2666, originally published in Spanish in 2003, is the last novel of Roberto Bolaño's oeuvre, completed just before his death of that same year. Translated by Natasha Wimmer and published by Farrar, Straus and Giroux in 2008, the deceased Chilean author's 900-page magnum opus has, since its November 11th release in the United States, received unanimous acclaim. TIME, for instance, proclaimed it the best novel of 2008 as did The New York Times, setting it beside four others. Some are considering it the entire re-invention of the novel...the novel not of America, no...it's not the next great American novel, nor is it the next great Latin American novel, not anything like that...the novel of the WORLD (as someone else has said here). The next great World novel. The Book is around 900 pages and is separated into 5 parts, all of which are distinctive by themselves with their own set of characters but connect together in a gigantic thematic web reaching across the tome's pages. And the pages themselves across the entire world.
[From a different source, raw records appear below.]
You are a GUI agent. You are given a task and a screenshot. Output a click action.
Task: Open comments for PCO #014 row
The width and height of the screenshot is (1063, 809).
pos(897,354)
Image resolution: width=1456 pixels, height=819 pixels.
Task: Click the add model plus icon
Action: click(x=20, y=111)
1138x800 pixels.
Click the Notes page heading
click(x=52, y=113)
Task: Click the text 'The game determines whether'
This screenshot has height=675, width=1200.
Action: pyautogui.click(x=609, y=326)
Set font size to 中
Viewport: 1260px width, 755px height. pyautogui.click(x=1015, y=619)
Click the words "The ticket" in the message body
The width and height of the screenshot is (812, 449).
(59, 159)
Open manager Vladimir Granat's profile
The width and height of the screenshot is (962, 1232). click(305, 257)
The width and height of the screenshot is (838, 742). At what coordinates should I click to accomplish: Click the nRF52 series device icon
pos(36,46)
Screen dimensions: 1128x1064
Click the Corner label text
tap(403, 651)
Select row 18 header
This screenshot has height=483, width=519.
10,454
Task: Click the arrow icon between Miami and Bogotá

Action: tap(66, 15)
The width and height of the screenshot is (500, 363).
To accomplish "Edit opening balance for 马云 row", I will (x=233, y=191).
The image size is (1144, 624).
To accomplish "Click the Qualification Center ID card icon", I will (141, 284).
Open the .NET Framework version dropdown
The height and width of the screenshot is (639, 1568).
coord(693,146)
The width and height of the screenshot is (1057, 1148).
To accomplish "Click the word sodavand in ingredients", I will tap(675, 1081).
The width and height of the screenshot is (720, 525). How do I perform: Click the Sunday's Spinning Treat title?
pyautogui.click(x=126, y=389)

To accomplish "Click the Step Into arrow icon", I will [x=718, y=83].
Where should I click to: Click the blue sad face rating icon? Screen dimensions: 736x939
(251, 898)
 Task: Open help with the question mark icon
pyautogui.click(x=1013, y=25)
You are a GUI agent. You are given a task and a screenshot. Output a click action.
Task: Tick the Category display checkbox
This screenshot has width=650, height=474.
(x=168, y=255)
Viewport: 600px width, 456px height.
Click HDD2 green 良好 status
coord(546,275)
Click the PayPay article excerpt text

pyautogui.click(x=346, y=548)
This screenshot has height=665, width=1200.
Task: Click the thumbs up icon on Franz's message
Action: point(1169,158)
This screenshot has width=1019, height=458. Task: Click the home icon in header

Much of the novel is centered around what Bolaño called "The World's Graveyard," Ciudad Juarez, which is given, in the book, the fictionalized name "Santa Teresa," an industrial city on the border of Mexico and the US. There, for the past 10 years or so, women have been subject to a growing number of serial killings, more than 500 documented thus far. The novel consists of five separate, overlapping story arcs, each, in subtle ways, more dark and violent than the one preceding, that is, until the fourth part "The Part About the Crimes," the climax, where some 200 dead women are documented in the fashion of a police or autopsy report with flat, objective prose. It's this lack of emotion in the telling of the horrible violence that ironically brings forth sympathy from the reader. It's a dark outlook on the violence present in humanity, especially that in Mexico which often is brushed aside. Is this the first time YOU'VE ever heard of Ciudad Juarez?

And, yet, just as well, it is a meditation on literature. Each section's main characters are scholars, professors, journalists, novelists, &c., and it's through these narratives that Bolaño expresses his own feelings of current writing. He felt that too much literature isn't as free-wheeling and raw as it should be. Or that the risky works aren't read as much as they should. Or that there are too many rules for ambitious writers. Rules that Bolaño disregards. Writing is not a perfected art and should never be created with that type of goal in mind for the end product. 2666 isn't perfect; in fact, it's an ugly and messy and battled work of art, so anyone who reads 2666 should expect Lynchian non-sequiturs, digressions galore, and unanswered questions. If none of the above is "your thing," this book you should, at all costs, stay away from. In it, a character Amifaltano thinks the following:

"Now even bookish pharmacists are afraid to take on the great, imperfect, torrential works, books that blaze paths into the unknown. They choose the perfect exercises of the great masters. Or what amounts to the same thing: they want to watch the great masters spar, but they have no interest in real combat, when the great masters struggle against that something, that something that terrifies us all, that something that cows us and spurs us on, amid blood and mortal wounds and stench."

--I don't doubt this quote will become a classic one as I've seen it in most every review I've read so far.

It's the epitome of what Literature is supposed to do, and what most don't. "Masterpiece," "spellbinding," "wonderful," blah blah blah...but most importanly, it is: a testament of what literature can truly do. And that, Bolaño has proven, is a lot.